__Assigned task__: All of the entries should be written out again exactly.

__Records to process__:
────

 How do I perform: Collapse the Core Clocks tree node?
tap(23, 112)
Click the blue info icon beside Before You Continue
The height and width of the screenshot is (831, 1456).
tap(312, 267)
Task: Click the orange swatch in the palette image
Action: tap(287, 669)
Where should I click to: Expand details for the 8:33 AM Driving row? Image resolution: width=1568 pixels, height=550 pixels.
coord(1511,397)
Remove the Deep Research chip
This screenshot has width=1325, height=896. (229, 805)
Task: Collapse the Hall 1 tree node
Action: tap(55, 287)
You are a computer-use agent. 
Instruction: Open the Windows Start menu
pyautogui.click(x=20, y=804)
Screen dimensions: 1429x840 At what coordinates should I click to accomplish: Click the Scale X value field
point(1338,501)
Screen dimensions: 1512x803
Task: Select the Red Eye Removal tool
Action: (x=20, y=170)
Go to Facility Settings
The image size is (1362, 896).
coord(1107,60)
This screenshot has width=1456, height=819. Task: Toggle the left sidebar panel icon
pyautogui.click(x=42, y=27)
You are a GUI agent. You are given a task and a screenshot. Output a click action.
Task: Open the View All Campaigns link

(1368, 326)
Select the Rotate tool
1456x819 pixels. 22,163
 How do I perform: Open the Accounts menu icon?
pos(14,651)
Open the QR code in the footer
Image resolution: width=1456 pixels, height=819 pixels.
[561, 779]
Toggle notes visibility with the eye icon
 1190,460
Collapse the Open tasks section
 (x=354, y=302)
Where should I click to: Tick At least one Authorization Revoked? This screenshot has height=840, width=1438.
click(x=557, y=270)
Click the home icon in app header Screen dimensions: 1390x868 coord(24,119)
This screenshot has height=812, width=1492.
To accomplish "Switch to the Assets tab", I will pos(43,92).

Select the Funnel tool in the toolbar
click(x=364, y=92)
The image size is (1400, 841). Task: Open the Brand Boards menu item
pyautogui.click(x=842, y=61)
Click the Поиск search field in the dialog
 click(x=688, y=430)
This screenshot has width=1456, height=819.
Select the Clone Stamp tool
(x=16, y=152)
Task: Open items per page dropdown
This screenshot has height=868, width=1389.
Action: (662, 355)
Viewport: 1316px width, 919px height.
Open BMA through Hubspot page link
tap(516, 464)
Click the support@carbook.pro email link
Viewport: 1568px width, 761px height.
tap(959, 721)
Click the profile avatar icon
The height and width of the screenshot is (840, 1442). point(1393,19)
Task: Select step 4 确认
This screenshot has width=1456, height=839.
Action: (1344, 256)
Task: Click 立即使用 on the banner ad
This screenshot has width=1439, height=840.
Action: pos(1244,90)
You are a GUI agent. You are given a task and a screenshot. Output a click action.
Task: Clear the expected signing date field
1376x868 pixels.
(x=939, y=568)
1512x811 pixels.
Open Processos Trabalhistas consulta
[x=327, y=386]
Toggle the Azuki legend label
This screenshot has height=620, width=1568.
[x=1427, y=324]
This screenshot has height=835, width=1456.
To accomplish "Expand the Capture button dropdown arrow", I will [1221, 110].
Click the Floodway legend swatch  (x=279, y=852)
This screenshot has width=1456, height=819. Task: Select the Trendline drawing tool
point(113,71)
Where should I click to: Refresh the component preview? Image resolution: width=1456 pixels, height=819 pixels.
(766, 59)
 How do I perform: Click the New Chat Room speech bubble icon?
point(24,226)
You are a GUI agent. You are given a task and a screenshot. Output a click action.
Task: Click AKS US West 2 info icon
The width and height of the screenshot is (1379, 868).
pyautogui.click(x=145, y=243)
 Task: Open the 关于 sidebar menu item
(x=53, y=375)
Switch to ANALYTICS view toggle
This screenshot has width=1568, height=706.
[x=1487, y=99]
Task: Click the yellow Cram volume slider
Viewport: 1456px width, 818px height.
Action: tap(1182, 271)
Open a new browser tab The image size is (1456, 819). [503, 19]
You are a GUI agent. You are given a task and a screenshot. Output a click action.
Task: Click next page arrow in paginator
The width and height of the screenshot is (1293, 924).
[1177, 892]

────

__Your response__:
 How do I perform: Collapse the Core Clocks tree node?
tap(23, 112)
Click the blue info icon beside Before You Continue
The height and width of the screenshot is (831, 1456).
tap(312, 267)
Task: Click the orange swatch in the palette image
Action: tap(287, 669)
Where should I click to: Expand details for the 8:33 AM Driving row? Image resolution: width=1568 pixels, height=550 pixels.
coord(1511,397)
Remove the Deep Research chip
This screenshot has width=1325, height=896. (229, 805)
Task: Collapse the Hall 1 tree node
Action: tap(55, 287)
You are a computer-use agent. 
Instruction: Open the Windows Start menu
pyautogui.click(x=20, y=804)
Screen dimensions: 1429x840 At what coordinates should I click to accomplish: Click the Scale X value field
point(1338,501)
Screen dimensions: 1512x803
Task: Select the Red Eye Removal tool
Action: (x=20, y=170)
Go to Facility Settings
The image size is (1362, 896).
coord(1107,60)
This screenshot has width=1456, height=819. Task: Toggle the left sidebar panel icon
pyautogui.click(x=42, y=27)
You are a GUI agent. You are given a task and a screenshot. Output a click action.
Task: Open the View All Campaigns link

(1368, 326)
Select the Rotate tool
1456x819 pixels. 22,163
 How do I perform: Open the Accounts menu icon?
pos(14,651)
Open the QR code in the footer
Image resolution: width=1456 pixels, height=819 pixels.
[561, 779]
Toggle notes visibility with the eye icon
 1190,460
Collapse the Open tasks section
 (x=354, y=302)
Where should I click to: Tick At least one Authorization Revoked? This screenshot has height=840, width=1438.
click(x=557, y=270)
Click the home icon in app header Screen dimensions: 1390x868 coord(24,119)
This screenshot has height=812, width=1492.
To accomplish "Switch to the Assets tab", I will pos(43,92).

Select the Funnel tool in the toolbar
click(x=364, y=92)
The image size is (1400, 841). Task: Open the Brand Boards menu item
pyautogui.click(x=842, y=61)
Click the Поиск search field in the dialog
 click(x=688, y=430)
This screenshot has width=1456, height=819.
Select the Clone Stamp tool
(x=16, y=152)
Task: Open items per page dropdown
This screenshot has height=868, width=1389.
Action: (662, 355)
Viewport: 1316px width, 919px height.
Open BMA through Hubspot page link
tap(516, 464)
Click the support@carbook.pro email link
Viewport: 1568px width, 761px height.
tap(959, 721)
Click the profile avatar icon
The height and width of the screenshot is (840, 1442). point(1393,19)
Task: Select step 4 确认
This screenshot has width=1456, height=839.
Action: (1344, 256)
Task: Click 立即使用 on the banner ad
This screenshot has width=1439, height=840.
Action: pos(1244,90)
You are a GUI agent. You are given a task and a screenshot. Output a click action.
Task: Clear the expected signing date field
1376x868 pixels.
(x=939, y=568)
1512x811 pixels.
Open Processos Trabalhistas consulta
[x=327, y=386]
Toggle the Azuki legend label
This screenshot has height=620, width=1568.
[x=1427, y=324]
This screenshot has height=835, width=1456.
To accomplish "Expand the Capture button dropdown arrow", I will [1221, 110].
Click the Floodway legend swatch  (x=279, y=852)
This screenshot has width=1456, height=819. Task: Select the Trendline drawing tool
point(113,71)
Where should I click to: Refresh the component preview? Image resolution: width=1456 pixels, height=819 pixels.
(766, 59)
 How do I perform: Click the New Chat Room speech bubble icon?
point(24,226)
You are a GUI agent. You are given a task and a screenshot. Output a click action.
Task: Click AKS US West 2 info icon
The width and height of the screenshot is (1379, 868).
pyautogui.click(x=145, y=243)
 Task: Open the 关于 sidebar menu item
(x=53, y=375)
Switch to ANALYTICS view toggle
This screenshot has width=1568, height=706.
[x=1487, y=99]
Task: Click the yellow Cram volume slider
Viewport: 1456px width, 818px height.
Action: tap(1182, 271)
Open a new browser tab The image size is (1456, 819). [503, 19]
You are a GUI agent. You are given a task and a screenshot. Output a click action.
Task: Click next page arrow in paginator
The width and height of the screenshot is (1293, 924).
[1177, 892]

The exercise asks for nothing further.